I have a March 02 build and lately the clutch "poping" has become very noticable - only at slow speeds though.

Also, for those of us who aren't too familiar with clutch design, could someone provide a brief description of the issue? I would like to sound like I know what the problem is when I talk to my SA.

Thanks.


----------



## Salvator (Oct 14, 2003)

Drove my wife's 2003 525iT yesterday and noticed the pop... Happens when the car is cold, for the first few miles... Goes away, then was there again after it sat in the parking lot at work, went away again... I did not note the TSB # for this in this thread, anyone have any info on it? TIA! :thumbup:


----------



## RChoudry (Jan 13, 2002)

search under my name (RChoudry) and the clutch issue. Mine was a MArch/April 2002 build and well after the TSB dates and I had it replaced. If I remember, it was TSB 21 01 01 or 21 10 10.

You can verify on ALLDATA.COM

Many of the mid 2002 e46's had this problem and it was a defective throw out bearing. Good luck getting any dealer to fix it now.

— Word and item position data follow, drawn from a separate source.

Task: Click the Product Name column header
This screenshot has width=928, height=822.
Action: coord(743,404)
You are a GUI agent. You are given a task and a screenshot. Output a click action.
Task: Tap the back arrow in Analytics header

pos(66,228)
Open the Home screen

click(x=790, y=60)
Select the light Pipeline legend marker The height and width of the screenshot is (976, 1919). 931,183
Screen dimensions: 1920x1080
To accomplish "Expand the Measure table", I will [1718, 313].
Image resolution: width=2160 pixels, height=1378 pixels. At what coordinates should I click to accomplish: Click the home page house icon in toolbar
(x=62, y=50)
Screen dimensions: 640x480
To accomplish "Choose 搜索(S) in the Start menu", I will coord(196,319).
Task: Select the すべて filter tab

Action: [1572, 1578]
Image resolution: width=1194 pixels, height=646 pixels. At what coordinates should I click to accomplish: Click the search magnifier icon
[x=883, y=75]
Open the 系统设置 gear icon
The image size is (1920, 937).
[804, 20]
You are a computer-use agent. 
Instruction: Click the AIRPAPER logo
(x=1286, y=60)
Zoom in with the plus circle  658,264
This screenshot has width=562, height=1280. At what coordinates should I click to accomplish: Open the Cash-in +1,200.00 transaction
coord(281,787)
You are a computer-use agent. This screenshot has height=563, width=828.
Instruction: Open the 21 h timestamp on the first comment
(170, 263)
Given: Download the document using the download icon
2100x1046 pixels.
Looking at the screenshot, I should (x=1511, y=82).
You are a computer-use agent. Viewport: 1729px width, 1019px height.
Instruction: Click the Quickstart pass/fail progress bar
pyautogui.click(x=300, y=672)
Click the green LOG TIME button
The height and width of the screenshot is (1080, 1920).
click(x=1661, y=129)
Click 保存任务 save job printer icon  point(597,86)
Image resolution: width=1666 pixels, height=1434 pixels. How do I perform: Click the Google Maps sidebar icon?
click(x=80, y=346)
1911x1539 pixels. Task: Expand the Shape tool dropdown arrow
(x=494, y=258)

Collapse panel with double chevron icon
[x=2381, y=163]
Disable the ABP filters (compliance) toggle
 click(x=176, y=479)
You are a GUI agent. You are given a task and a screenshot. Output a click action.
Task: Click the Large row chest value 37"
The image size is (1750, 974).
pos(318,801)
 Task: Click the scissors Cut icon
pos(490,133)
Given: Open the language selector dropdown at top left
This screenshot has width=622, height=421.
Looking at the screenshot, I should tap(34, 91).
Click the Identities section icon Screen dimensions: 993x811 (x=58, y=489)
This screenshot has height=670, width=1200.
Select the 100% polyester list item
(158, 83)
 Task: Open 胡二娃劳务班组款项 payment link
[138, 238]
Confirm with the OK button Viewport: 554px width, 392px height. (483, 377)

Mine went at 500 miles!!!!! Replacement was perfect after that.


----------



## Salvator (Oct 14, 2003)

RChoudry said:


> search under my name (RChoudry) and the clutch issue. Mine was a MArch/April 2002 build and well after the TSB dates and I had it replaced. If I remember, it was TSB 21 01 01 or 21 10 10.
> 
> You can verify on ALLDATA.COM
> 
> ...


Thanks! I went out to Alldata and found it under the MY2002 listings for the E39 525iT:

210101 FEB 02 M/T - Popping/Clicking From Clutch Pedal

My wife's car is a 2003, built in late 2002, I beleive... We'll have to keep an eye on it and take it in if it keeps it up... of course, I asked her if it did it this morning and she said she forget to pay attention to it...  how can you not notice the pedal popping under your foot as you release it! :eeps: (If you ask me, I think she pops the clutch and overrevs anyway, probably why she doesn't notice it...)


----------